EXERCISE DIRECTIONS: The answer is the set of lines that include "Collapse", copied from the data below.

SOURCE RECORDS:
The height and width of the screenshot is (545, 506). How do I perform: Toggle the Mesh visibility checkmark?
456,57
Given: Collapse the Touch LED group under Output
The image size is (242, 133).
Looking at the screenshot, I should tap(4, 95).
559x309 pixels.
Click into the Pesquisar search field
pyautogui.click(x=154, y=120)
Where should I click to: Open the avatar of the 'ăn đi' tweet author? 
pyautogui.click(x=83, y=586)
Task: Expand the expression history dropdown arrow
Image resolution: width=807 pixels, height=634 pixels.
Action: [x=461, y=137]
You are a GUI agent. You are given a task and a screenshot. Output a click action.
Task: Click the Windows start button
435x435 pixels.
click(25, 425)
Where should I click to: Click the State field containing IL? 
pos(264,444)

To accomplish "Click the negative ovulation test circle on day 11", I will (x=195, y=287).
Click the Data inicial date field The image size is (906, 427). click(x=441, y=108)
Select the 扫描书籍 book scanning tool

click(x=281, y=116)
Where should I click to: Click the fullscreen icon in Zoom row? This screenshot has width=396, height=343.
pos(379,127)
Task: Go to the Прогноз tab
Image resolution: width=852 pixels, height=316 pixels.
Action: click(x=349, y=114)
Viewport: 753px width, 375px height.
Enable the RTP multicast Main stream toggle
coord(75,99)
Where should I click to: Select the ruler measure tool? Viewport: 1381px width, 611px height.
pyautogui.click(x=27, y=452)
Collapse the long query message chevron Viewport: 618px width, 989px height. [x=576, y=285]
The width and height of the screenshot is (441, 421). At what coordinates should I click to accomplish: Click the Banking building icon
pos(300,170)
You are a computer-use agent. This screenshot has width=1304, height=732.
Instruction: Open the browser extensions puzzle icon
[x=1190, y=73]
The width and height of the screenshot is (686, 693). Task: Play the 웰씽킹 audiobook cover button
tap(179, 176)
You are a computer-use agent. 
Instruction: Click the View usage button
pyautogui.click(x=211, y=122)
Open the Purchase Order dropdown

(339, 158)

SOLUTION TO THE PROBLEM:
Given: Collapse the Touch LED group under Output
Collapse the long query message chevron Viewport: 618px width, 989px height. [x=576, y=285]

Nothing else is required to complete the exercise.